Шрифт:
Интервал:
Закладка:
В общем, счастливая. Волнения недель бегства; ложь, которую пришлось распространять, маски, которые пришлось надевать, бессонница, муки совести, к которым подлинная совесть не имела никакого отношения, замененная страхом и какой-то детской нерешительностью – все это уносило дыхание морских просторов. Она улыбалась. Господин Винифред, негоциант из Осло, сделал ей комплимент: «Сударыня, ваши глаза, точно такого же цвета, как вода на гребне волны…» «Вы так поэтичны, сударь», – глупо ответила она и рассмеялась без причины, помолодев сразу на пятнадцать лет, как будто не было крушения революции, поездок в ад и вселенской бойни. Винифред говорил, что в делах есть поэзия судьбы; что двадцать лет назад он начинал писать драму; что хотел бы посетить музей современного искусства в Нью-Йорке. «Ваша драма была в духе Шекспира?» «Нет… Скорее, Ибсена…» Он с удовольствием – для путешественницы с ибсеновскими – ну да, именно такими – глазами перечислял имена художников: Бранкузи, Архипенко, Шагал, Генри Мур – великих современных модернистов, а догадайтесь, сколько стоят их картины? Винифред доказывал, что в результате войны искусство обрело новую ценность… «Конечно, – живо откликнулась Дарья, – ценность творения и примирения…» Винифред не придавал значения словам женщин. Он слушал только себя: грабежи породили подпольную торговлю шедеврами; это привело к неожиданному росту производства подделок; а некоторые подделки – сами по себе настоящие шедевры! Латиноамериканские рынки поглощают все это без разбора, ибо недавно возникшие богачи обожают старых мастеров, а также получивших известность современных… Винифред, специализирующийся на торговле полезными ископаемыми, собирал для души коллекцию произведений искусства – восточно-европейского, на религиозную тематику. При нацистской оккупации люди продавали свои семейные реликвии, чиновники Третьего Рейха – конфискованные предметы; ловкие торговцы ездили повсюду, от устья Дуная до Балтики, приобретали иконы, портреты XVII века, пейзажи, батальные сцены, принадлежавшие аристократии. Сокровища Старого Света сегодня уносит поток, этим пользуются ловкачи из Нового Света, что вызвало хитрую улыбку Винифреда, который, несомненно, считал себя принадлежащим к Новому Свету и уж точно ловкачом.
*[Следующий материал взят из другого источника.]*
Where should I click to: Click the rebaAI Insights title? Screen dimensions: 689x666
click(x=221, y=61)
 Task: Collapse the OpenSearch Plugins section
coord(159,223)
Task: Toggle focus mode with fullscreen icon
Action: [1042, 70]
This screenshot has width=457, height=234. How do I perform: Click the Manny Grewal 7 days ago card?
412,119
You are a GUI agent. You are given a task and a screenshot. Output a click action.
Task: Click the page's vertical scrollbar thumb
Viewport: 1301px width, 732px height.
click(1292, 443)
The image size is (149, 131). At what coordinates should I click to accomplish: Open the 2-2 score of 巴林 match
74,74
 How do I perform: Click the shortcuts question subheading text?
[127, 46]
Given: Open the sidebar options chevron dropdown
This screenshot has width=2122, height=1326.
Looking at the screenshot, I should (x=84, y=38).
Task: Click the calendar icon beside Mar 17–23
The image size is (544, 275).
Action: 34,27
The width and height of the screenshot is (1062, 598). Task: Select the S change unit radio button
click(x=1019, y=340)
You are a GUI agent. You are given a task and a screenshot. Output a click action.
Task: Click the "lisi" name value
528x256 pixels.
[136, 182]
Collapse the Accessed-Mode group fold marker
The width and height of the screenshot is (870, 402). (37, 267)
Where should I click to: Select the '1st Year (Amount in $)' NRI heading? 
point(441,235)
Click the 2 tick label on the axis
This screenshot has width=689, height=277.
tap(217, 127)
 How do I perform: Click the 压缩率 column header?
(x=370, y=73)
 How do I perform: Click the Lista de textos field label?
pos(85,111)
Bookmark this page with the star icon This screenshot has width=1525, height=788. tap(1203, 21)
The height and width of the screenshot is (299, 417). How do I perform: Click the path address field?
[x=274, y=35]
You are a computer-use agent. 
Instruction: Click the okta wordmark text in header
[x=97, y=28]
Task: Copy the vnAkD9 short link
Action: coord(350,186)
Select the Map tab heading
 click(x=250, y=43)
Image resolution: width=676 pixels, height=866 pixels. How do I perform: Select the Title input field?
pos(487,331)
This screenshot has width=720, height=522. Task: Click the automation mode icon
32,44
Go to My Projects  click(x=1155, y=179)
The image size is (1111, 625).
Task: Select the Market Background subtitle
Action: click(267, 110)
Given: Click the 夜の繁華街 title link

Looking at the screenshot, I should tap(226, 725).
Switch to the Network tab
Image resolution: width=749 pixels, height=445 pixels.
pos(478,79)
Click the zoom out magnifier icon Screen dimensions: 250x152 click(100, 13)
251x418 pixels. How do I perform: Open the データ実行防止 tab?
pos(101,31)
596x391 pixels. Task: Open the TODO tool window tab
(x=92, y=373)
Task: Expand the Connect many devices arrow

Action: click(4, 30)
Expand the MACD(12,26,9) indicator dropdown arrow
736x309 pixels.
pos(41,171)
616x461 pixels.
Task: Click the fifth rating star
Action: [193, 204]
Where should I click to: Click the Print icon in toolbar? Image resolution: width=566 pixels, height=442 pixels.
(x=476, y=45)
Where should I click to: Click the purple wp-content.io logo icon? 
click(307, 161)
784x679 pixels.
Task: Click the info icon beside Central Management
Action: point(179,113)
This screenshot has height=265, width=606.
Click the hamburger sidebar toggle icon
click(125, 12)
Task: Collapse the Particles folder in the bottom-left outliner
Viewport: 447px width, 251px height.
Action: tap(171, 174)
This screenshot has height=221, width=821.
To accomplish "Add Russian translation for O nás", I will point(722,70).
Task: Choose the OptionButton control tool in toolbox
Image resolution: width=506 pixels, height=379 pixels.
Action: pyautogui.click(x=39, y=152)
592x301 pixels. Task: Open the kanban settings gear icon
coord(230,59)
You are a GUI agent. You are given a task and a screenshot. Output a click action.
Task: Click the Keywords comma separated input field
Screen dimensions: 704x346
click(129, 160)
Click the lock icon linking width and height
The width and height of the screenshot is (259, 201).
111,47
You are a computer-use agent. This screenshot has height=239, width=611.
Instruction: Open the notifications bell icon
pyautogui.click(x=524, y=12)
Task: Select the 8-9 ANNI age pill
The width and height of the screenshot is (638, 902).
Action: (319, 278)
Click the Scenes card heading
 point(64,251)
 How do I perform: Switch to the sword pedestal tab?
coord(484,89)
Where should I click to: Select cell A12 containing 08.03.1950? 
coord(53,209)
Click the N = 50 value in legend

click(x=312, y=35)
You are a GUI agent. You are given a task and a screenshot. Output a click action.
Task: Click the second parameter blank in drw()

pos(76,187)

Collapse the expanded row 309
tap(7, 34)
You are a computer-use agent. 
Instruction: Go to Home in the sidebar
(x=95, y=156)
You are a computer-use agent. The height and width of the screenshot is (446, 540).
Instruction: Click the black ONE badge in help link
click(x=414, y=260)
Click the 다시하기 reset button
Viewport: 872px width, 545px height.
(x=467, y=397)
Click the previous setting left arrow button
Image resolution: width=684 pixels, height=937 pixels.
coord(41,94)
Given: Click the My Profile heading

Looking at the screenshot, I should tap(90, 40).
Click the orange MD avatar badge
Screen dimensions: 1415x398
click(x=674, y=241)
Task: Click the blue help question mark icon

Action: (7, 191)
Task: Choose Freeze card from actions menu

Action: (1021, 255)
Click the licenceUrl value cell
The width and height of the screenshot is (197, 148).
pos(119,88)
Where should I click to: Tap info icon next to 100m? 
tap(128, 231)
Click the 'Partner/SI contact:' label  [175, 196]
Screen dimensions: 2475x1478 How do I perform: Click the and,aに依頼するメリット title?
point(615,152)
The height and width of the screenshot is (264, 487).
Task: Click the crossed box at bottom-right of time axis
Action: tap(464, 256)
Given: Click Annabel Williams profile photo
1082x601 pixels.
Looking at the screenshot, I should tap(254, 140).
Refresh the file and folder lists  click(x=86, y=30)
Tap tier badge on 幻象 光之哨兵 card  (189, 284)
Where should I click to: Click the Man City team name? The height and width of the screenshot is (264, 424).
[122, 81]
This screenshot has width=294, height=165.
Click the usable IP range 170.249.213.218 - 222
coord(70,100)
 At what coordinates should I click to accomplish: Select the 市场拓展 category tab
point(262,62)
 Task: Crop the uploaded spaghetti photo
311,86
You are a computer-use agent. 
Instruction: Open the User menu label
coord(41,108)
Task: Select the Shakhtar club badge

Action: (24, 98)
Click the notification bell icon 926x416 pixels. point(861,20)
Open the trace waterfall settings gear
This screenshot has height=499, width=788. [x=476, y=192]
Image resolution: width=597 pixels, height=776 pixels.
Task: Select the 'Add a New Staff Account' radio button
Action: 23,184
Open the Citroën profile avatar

Выйдя из бара, к ним подошел господин Островецкий, и все трое облокотились о железные поручни над мощными, точно лава, потоками. У инженера Островецкого, посланного с правительственным поручением, было полное, бледное и мясистое лицо, бритая голова, молчаливый характер и перламутрово-серые глаза, такие светлые, что порой казались грязновато-белыми. Дарье он не нравился, да и сам он не стремился к ее обществу, предпочитая флиртовать (как может флиртовать медведь в твидовом пиджаке) с одной дамой, служившей в армии и увенчанной славой. При мысли о богатствах Старого и Нового Света, перемешанных беспощадными событиями, этот господин хрюкнул, что означало саркастический смешок. Его перламутровые глазки следили за волнами. С довольным видом, поскольку был выпивши, он сказал: «Хе-хе! Если куча шедевров исчезнет, не вижу в этом ничего особенного. Ведь это лишь старое искусство…» Дарья испытала внутреннее потрясение. «Что вы хотите сказать?» – резко спросила она. Островецкий ответил: «Старое феодальное, религиозное, буржуазное искусство… Я инженер, сударыня, и не знаю ничего красивее турбин…» Дарья бросила на него колкий взгляд, который его обеспокоил. «Начинается бриз, – сказал он. – Не пойти ли нам выпить чего-нибудь горячительного?» Дарья согласилась. Ее заинтересовал высокий голый череп технократа. Ей слишком хорошо была знакома эта обобщенная идеология, теории из полированного камня эпохи эйнштейновской относительности! Островецкий больше не сказал ей ни слова. И правильно сделал: она бы его разгадала. В ресторане они поставили пластинки, а свет заходящего солнца проникал в окна, напоминая о пылающем горизонте.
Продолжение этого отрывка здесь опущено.